Thursday, August 31, 2023

Document layout analysis

How to cite: Page, R. (2023). Document layout analysis.

Some notes to self on document layout analysis.

I’m revisiting the problem of taking a PDF or a scanned document and determining its structure (for example, where is the title, abstract, bibliography, where are the figures and their captions, etc.). There are lots of papers on this topic, and lots of tools. I want something that I can use to process both born-digital PDFs and scanned documents, such as the ABBYY, DjVu and hOCR files on the Internet Archive. PDFs remain the dominant vehicle for publishing taxonomic papers, and aren’t going away any time soon (see Pettifer et al. for a nuanced discussion of PDFs).

There are at least three approaches to document layout analysis.

● Extracted records:
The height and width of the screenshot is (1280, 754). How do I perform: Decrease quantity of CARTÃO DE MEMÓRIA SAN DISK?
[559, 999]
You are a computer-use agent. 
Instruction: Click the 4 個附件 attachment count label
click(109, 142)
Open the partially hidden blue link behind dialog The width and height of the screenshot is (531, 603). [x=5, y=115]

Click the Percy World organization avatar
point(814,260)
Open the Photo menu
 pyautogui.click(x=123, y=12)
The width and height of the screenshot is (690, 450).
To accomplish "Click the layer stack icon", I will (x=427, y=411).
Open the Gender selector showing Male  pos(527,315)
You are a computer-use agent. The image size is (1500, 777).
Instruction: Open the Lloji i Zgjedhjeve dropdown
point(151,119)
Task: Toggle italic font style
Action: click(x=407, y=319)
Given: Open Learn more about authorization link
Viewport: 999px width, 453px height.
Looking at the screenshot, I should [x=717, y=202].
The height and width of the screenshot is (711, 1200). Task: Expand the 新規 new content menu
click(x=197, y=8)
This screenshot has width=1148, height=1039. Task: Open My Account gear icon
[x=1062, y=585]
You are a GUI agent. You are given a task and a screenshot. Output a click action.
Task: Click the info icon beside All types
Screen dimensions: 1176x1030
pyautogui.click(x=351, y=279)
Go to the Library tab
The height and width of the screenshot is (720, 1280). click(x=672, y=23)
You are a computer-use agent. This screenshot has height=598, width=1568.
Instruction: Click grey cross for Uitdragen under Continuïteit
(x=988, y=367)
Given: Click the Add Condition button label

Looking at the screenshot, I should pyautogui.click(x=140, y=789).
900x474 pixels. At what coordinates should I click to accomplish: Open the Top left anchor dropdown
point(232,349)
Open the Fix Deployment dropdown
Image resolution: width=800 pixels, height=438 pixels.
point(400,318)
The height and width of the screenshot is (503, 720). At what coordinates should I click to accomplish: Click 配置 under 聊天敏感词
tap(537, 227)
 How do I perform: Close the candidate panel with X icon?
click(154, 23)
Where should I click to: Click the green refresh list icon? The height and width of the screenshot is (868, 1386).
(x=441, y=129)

● Work instruction: Reproduce the passage of the post on document layout analysis from "Thursday, August 31, 2023" up to and including "discussion of PDFs).". Nothing in the listing is needed for the work here.

● Your response:
Thursday, August 31, 2023

Document layout analysis

How to cite: Page, R. (2023). Document layout analysis.

Some notes to self on document layout analysis.

I’m revisiting the problem of taking a PDF or a scanned document and determining its structure (for example, where is the title, abstract, bibliography, where are the figures and their captions, etc.). There are lots of papers on this topic, and lots of tools. I want something that I can use to process both born-digital PDFs and scanned documents, such as the ABBYY, DjVu and hOCR files on the Internet Archive. PDFs remain the dominant vehicle for publishing taxonomic papers, and aren’t going away any time soon (see Pettifer et al. for a nuanced discussion of PDFs).